801.5. (a) The right of receiving sunlight as specified in
subdivision 18 of Section 801 shall be referred to as a solar
easement. "Solar easement" means the right of receiving sunlight
across real property of another for any solar energy system.
As used in this section, "solar energy system" means either of the
following:
(1) Any solar collector or other solar energy device whose primary
purpose is to provide for the collection, storage, and distribution
of solar energy for space heating, space cooling, electric
generation, or water heating.
(2) Any structural design feature of a building, whose primary
purpose is to provide for the collection, storage, and distribution
of solar energy for electricity generation, space heating or cooling,
or for water heating.
(b) Any instrument creating a solar easement shall include, at a
minimum, all of the following:
(1) A description of the dimensions of the easement expressed in
measurable terms, such as vertical or horizontal angles measured in
degrees, or the hours of the day on specified dates during which
direct sunlight to a specified surface of a solar collector, device,
or structural design feature may not be obstructed, or a combination
of these descriptions.
(2) The restrictions placed upon vegetation, structures, and other
objects that would impair or obstruct the passage of sunlight
through the easement.
(3) The terms or conditions, if any, under which the easement may
be revised or terminated.
801.7. (a) When a right-of-way is granted pursuant to Section 801
or 802 to a railroad corporation whose primary business is the
transportation of passengers, the grant shall include, but not be
limited to, a right-of-way for the location, construction, and
maintenance of the railroad corporation's necessary works and for
every necessary adjunct thereto.
(b) A "railroad corporation" shall have the same definition as
provided in Section 230 of the Public Utilities Code.

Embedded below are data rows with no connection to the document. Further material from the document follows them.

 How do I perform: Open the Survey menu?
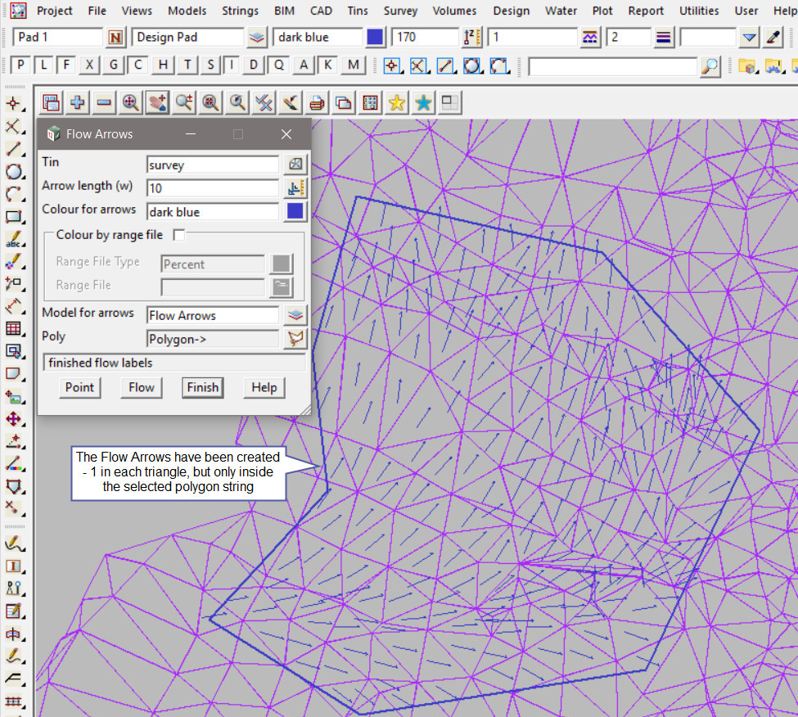(x=400, y=11)
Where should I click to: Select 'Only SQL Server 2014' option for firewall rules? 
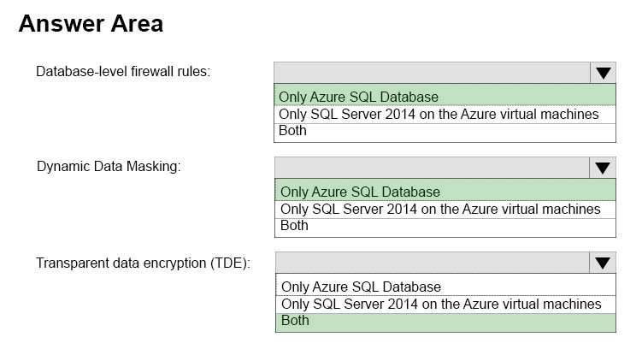click(x=445, y=115)
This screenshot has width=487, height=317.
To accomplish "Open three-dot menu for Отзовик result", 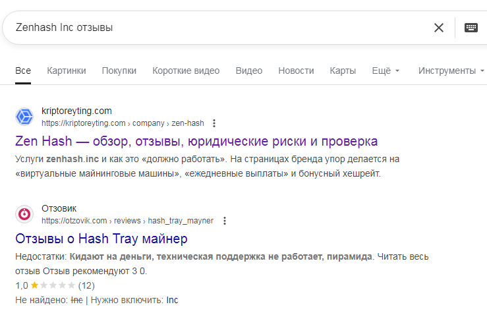I will click(225, 220).
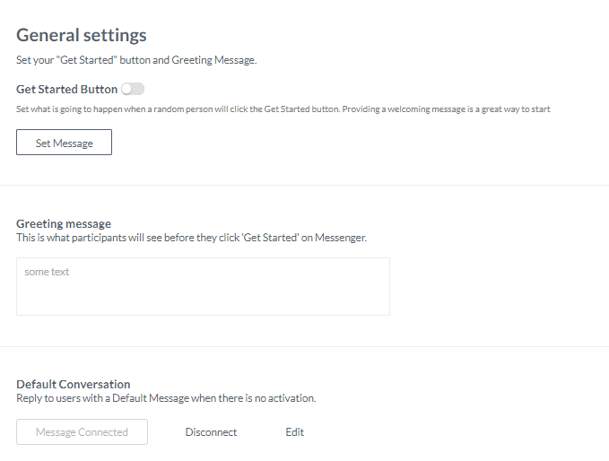Click the Message Connected button
The width and height of the screenshot is (609, 461).
[82, 432]
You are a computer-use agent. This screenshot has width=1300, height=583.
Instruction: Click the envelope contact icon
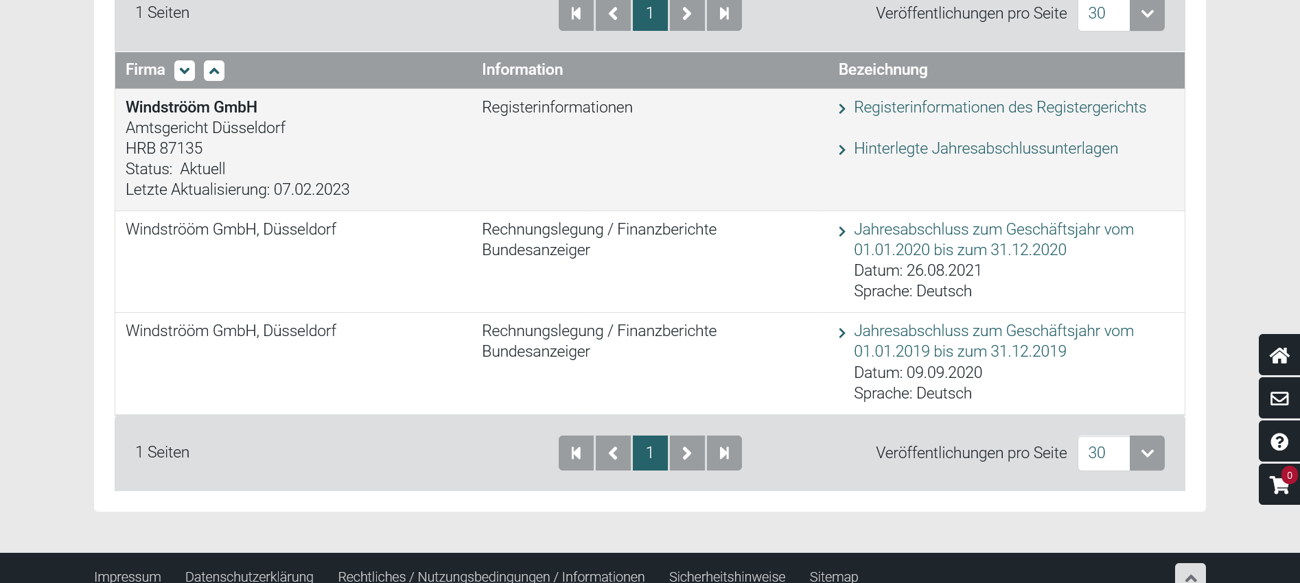click(1279, 398)
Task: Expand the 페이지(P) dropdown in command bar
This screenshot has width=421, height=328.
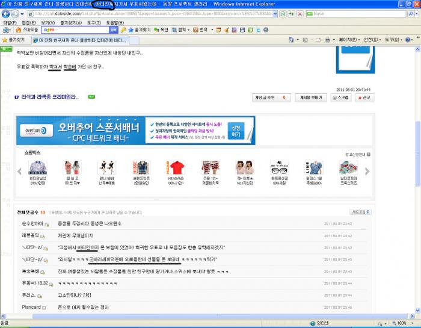Action: click(x=349, y=40)
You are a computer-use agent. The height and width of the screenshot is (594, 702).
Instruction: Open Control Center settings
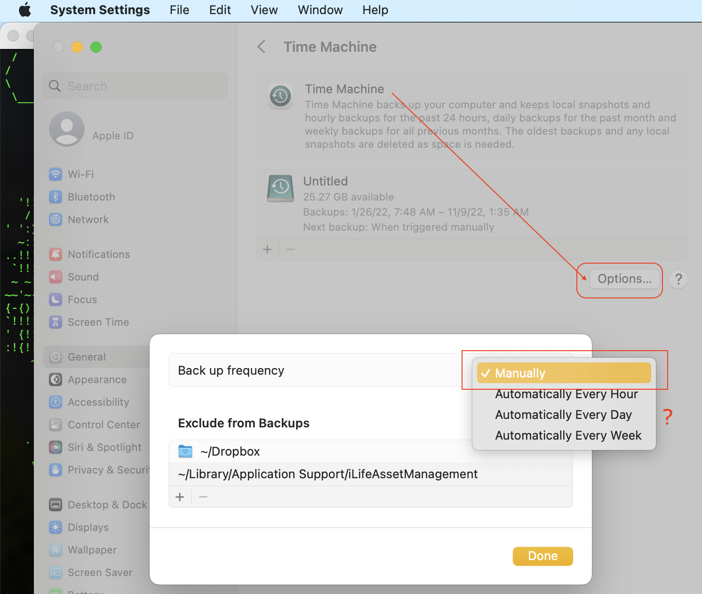[x=104, y=425]
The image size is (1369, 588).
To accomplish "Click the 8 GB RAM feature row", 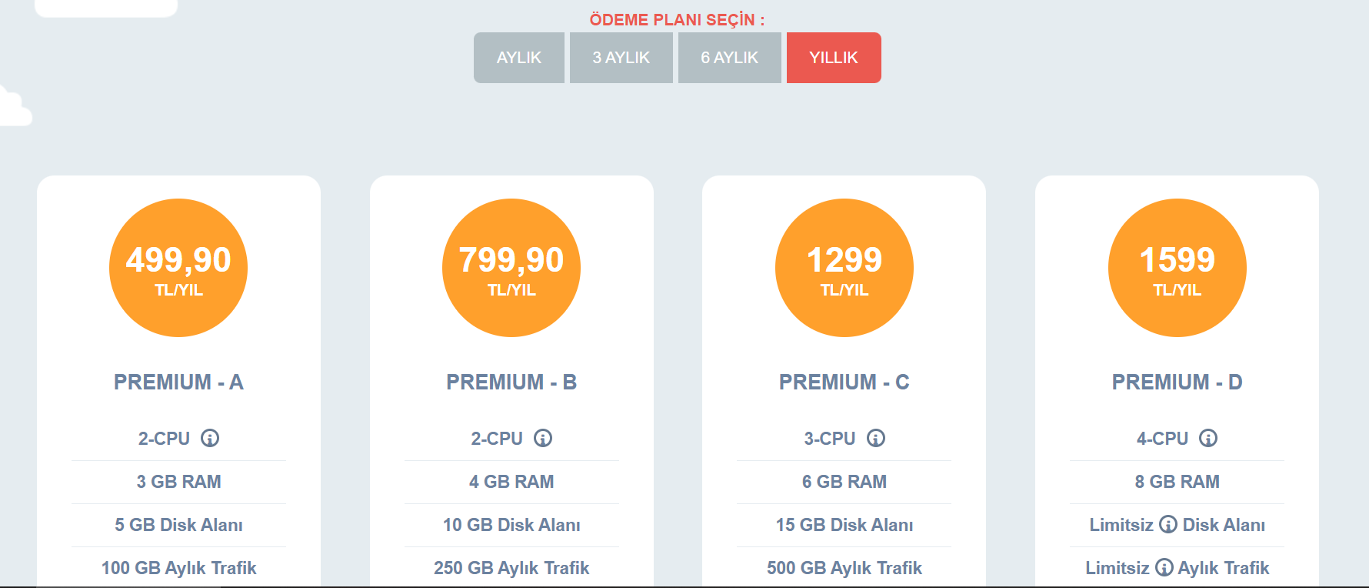I will click(x=1177, y=482).
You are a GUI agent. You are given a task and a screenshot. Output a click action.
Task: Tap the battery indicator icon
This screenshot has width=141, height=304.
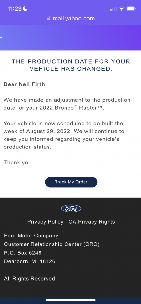click(131, 9)
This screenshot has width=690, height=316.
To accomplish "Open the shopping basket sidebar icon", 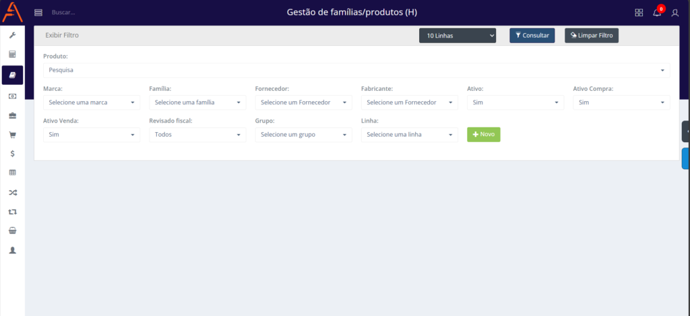I will [12, 230].
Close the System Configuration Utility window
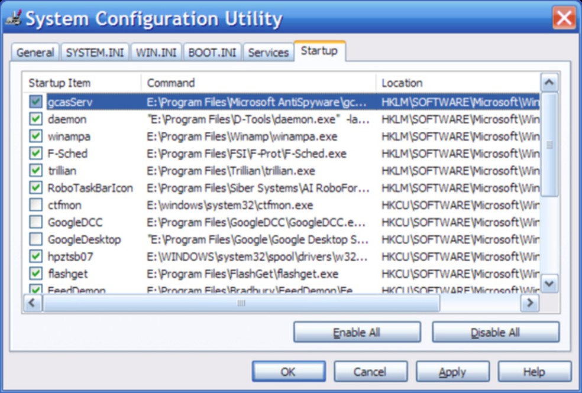The image size is (582, 393). (x=564, y=18)
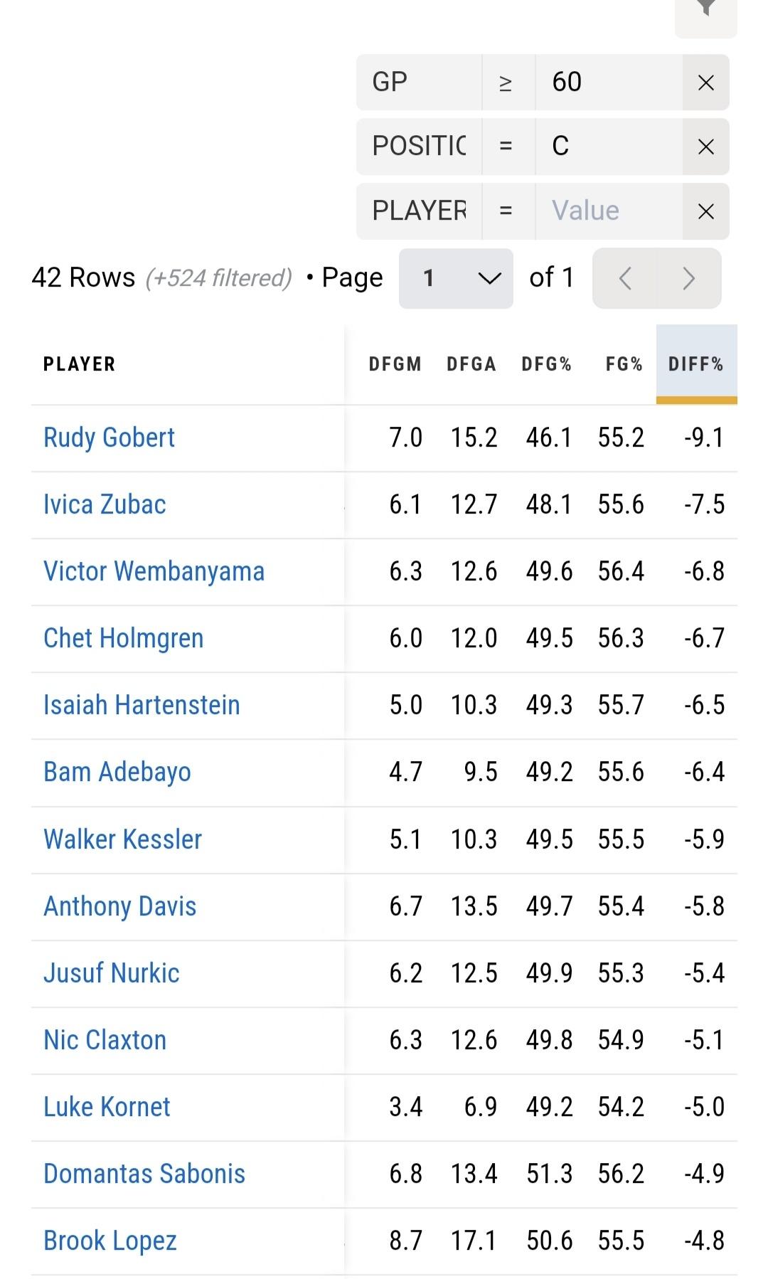Screen dimensions: 768x1279
Task: Sort by DFGA column header
Action: 471,364
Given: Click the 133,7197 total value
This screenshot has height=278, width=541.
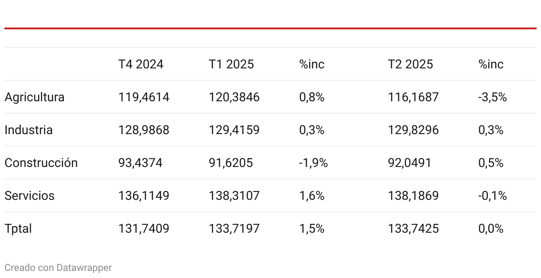Looking at the screenshot, I should (234, 229).
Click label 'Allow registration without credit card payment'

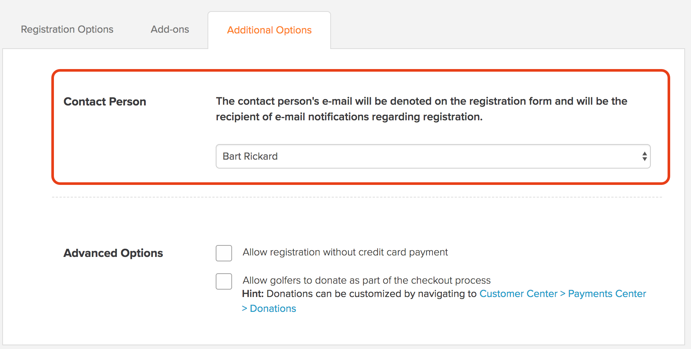345,252
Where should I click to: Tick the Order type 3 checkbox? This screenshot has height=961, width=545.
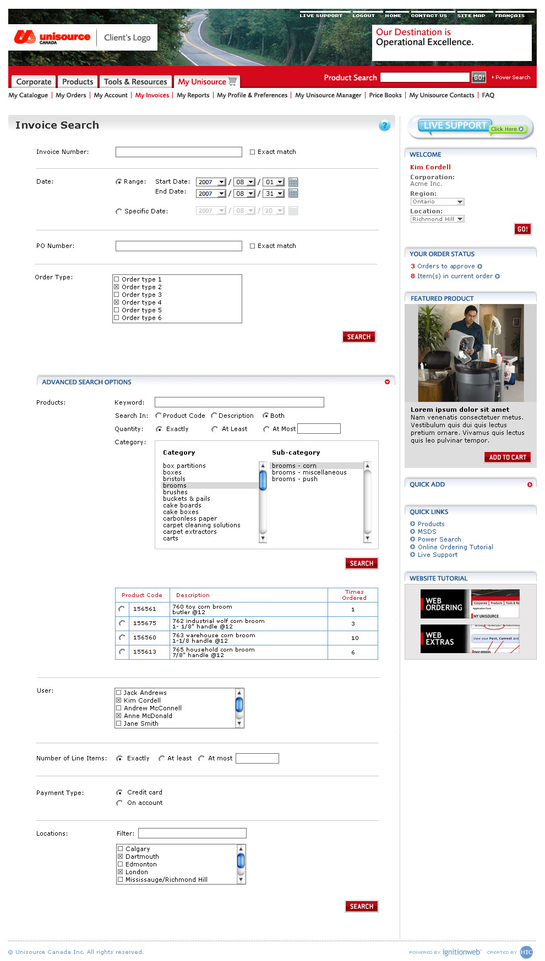117,295
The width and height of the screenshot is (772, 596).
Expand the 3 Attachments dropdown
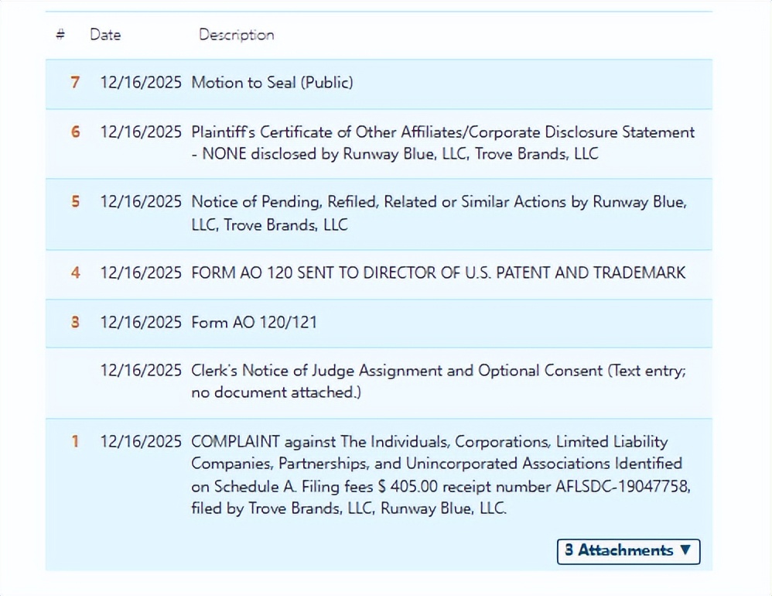point(628,551)
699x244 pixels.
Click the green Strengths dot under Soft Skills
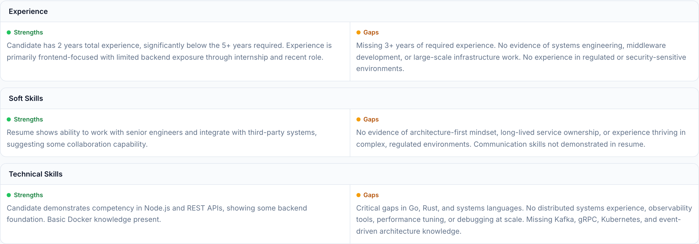[9, 119]
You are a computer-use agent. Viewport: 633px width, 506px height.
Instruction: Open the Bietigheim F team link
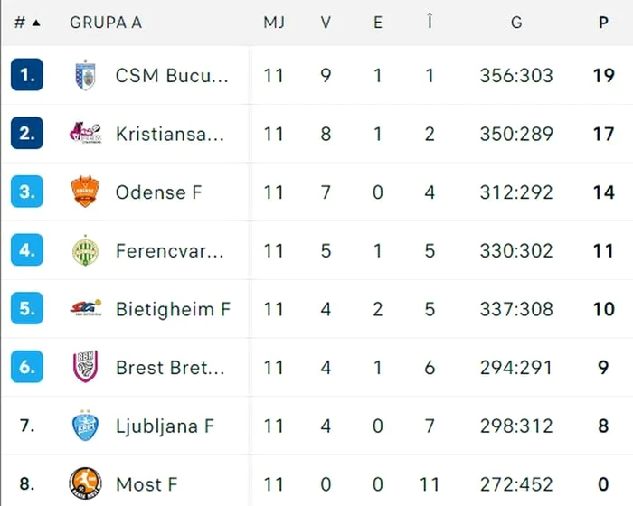coord(173,309)
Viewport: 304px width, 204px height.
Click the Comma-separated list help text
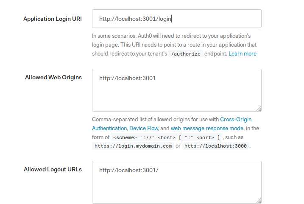(176, 133)
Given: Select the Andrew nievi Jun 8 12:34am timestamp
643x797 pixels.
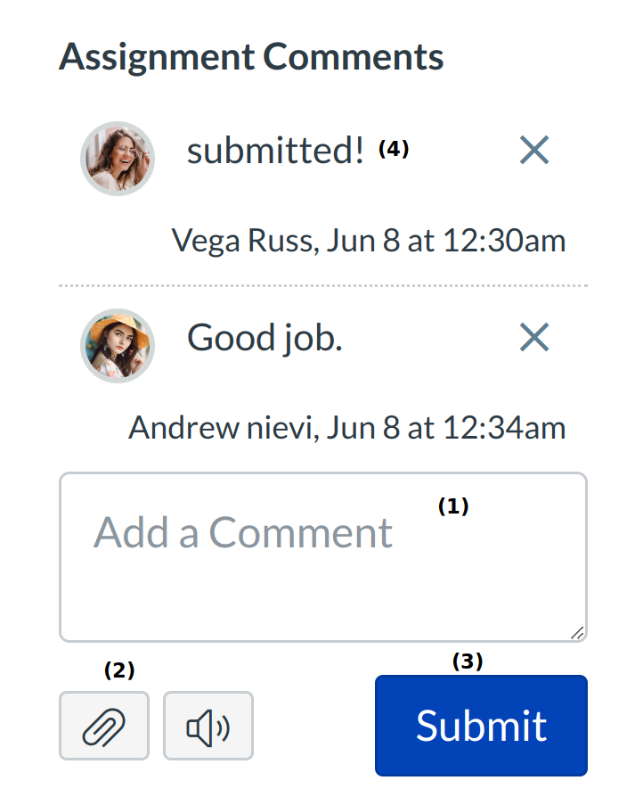Looking at the screenshot, I should click(x=346, y=428).
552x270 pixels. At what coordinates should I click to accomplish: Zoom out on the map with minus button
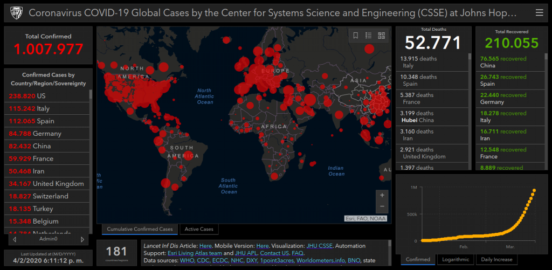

[802.] Section Eight Hundred and Two. The following land burdens,
or servitudes upon land, may be granted and held, though not attached
to land:
One--The right to pasture, and of fishing and taking game.
Two--The right of a seat in church.
Third--The right of burial.
Four--The right of taking rents and tolls.
Five--The right of way.
Six--The right of taking water, wood, minerals, or other things.
803. The land to which an easement is attached is called the
dominant tenement; the land upon which a burden or servitude is laid
is called the servient tenement.
804. A servitude can be created only by one who has a vested estate
in the servient tenement.
805. A servitude thereon cannot be held by the owner of the
servient tenement.
806. The extent of a servitude is determined by the terms of the
grant, or the nature of the enjoyment by which it was acquired.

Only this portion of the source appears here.